Steffen Planthaber; Udo Frese; Wiebke Brinkmann; Raúl Domínguez; Melvin Laux; Mehmed Yüksel; Andreas Bresser; Frank Kirchner
In: Engineering Proceedings, Vol. 133, No. 1, Pages 1-10, MDPI, 5/2026.

Abstract

Celestial bodies in the solar system have long been of particular interest in space science. Some questions, e.g., those concerning the origin of life, require on-site landing and exploration. Due to signal delay, some degree of autonomy provided by artificial intelligence (AI) is needed. Motivated by planetary exploration missions, the German Research Center for Artificial Intelligence (DFKI) has developed methods for (semi-)autonomous control of vehicles and robots on extraterrestrial bodies. To validate the software, we conduct extensive field tests in terrestrial analog environments. Field tests can be seen as an intermediate step between development and laboratory testing and real-world deployment in an extraterrestrial environment. This paper describes the challenges of testing AI and robotic systems in analog environments, with a focus on the additional dependencies that arise during the preparation and execution of such field tests. The robots and software tested in these field tests are based on more than a decade of development across various projects, covering a wide range of AI systems and applications, including geometric planning, probabilistic perception, deep learning, and robot construction for open challenges inplanetary exploration.

### EXTRACTED DATA
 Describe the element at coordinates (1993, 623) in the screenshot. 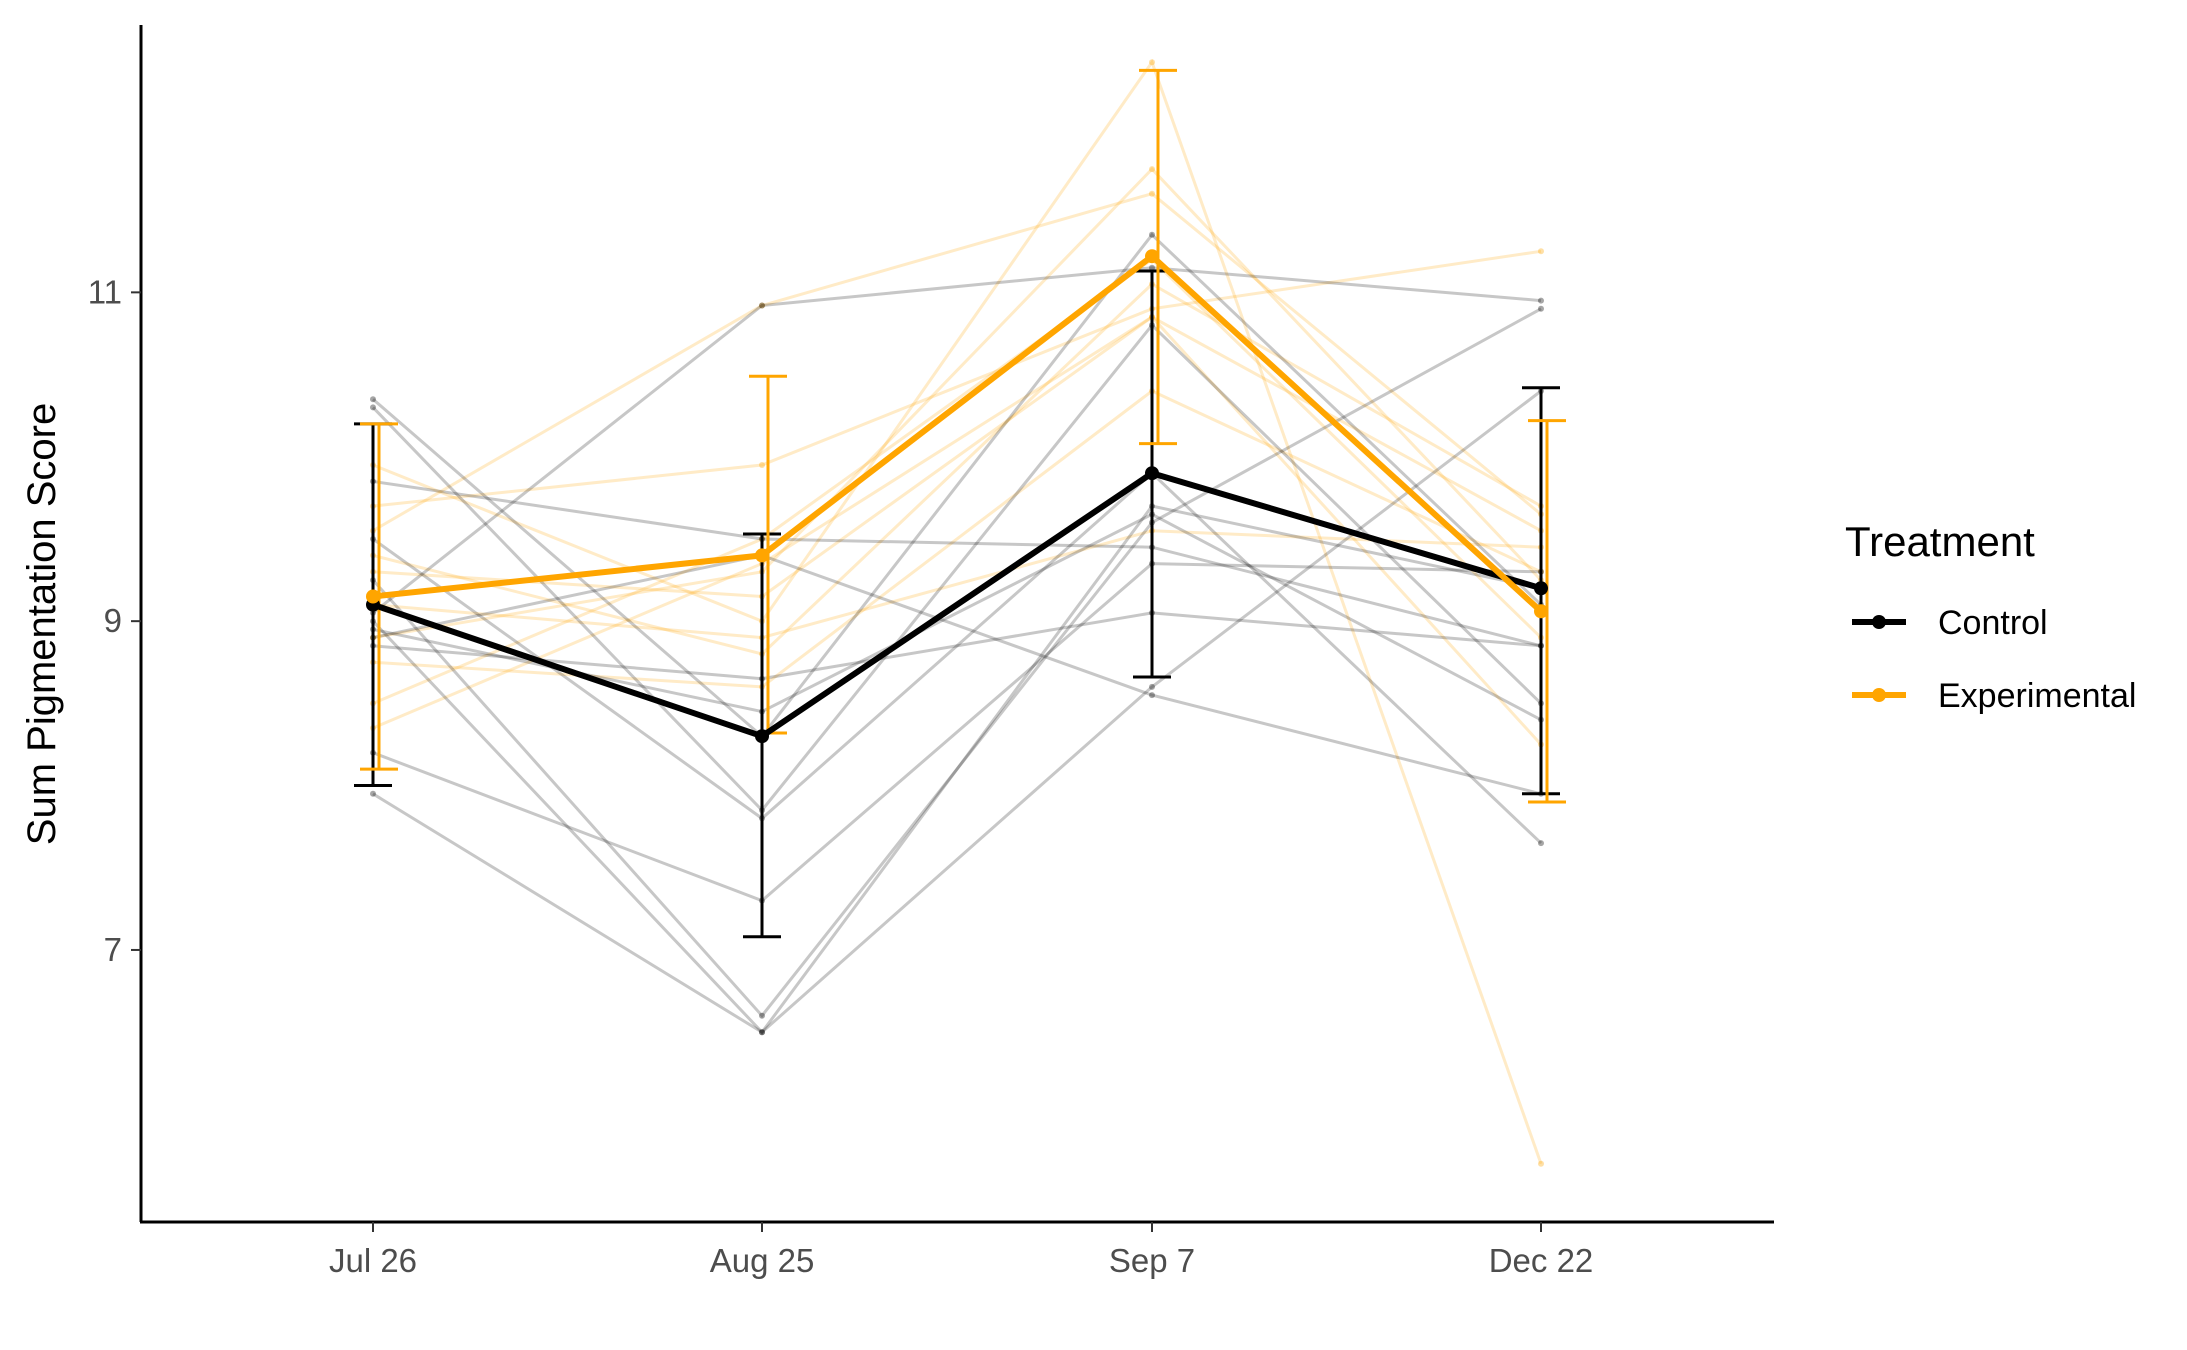

I see `legend-label-control: Control` at that location.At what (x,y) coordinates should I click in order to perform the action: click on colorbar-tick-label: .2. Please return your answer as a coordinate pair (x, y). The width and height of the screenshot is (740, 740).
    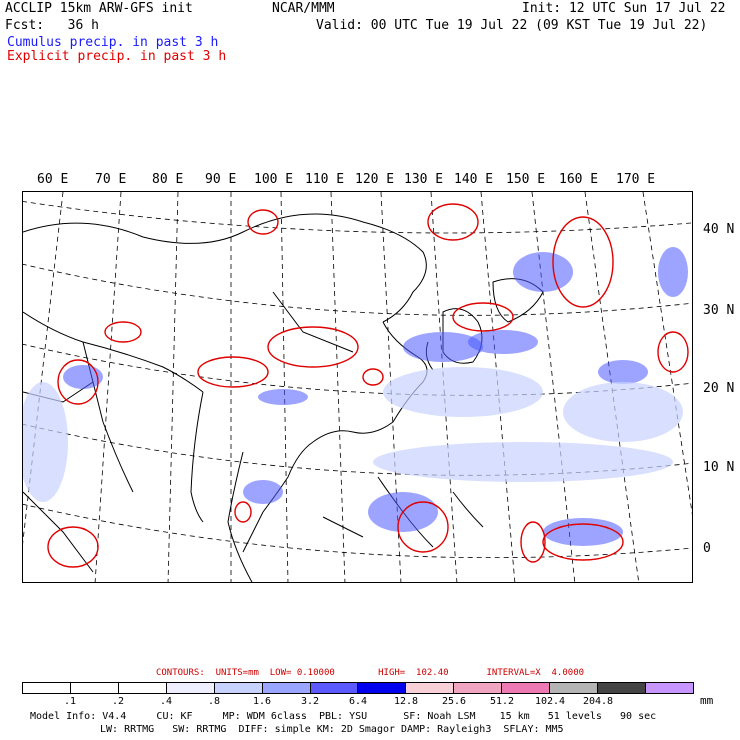
    Looking at the image, I should click on (118, 702).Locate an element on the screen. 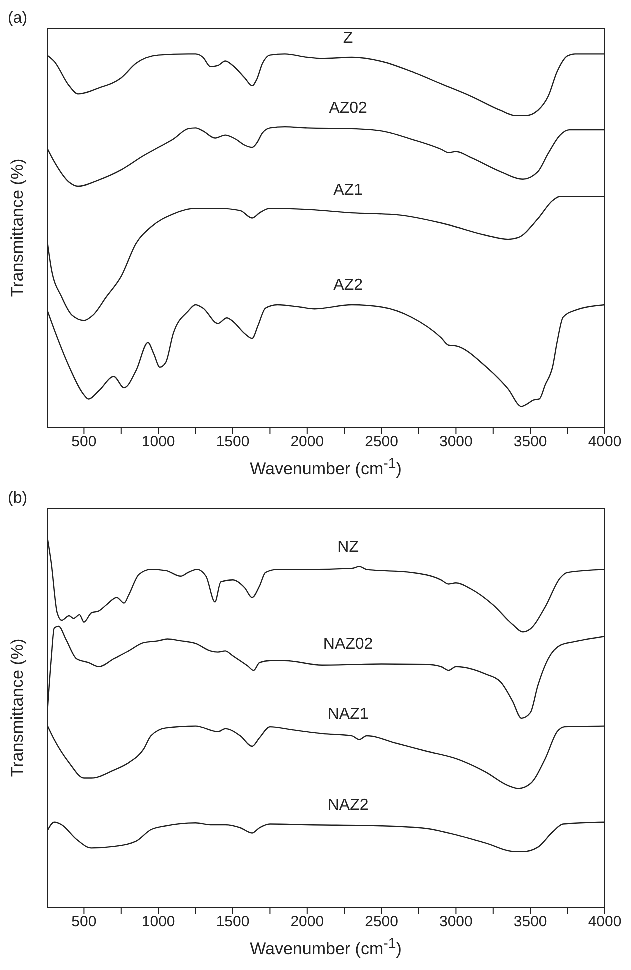 The width and height of the screenshot is (631, 970). series-label: NAZ02 is located at coordinates (348, 645).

### ACTIVITY
Decide whether each statement agrees with the planetary field-test abstract, answering yes or no and quoting the deciding words. 1. DFKI developed methods for fully manual control of vehicles on extraterrestrial bodies. 2. Signal delay is the reason given for needing some autonomy. 3. The tested robots and software draw on more than ten years of development. The records have no connection to the planetary field-test abstract.

### EXPECTED OUTPUT
1. No: "(semi-)autonomous control of vehicles and robots on extraterrestrial bodies"
2. Yes: "Due to signal delay, some degree of autonomy provided by artificial intelligence (AI) is needed."
3. Yes: "based on more than a decade of development across various projects"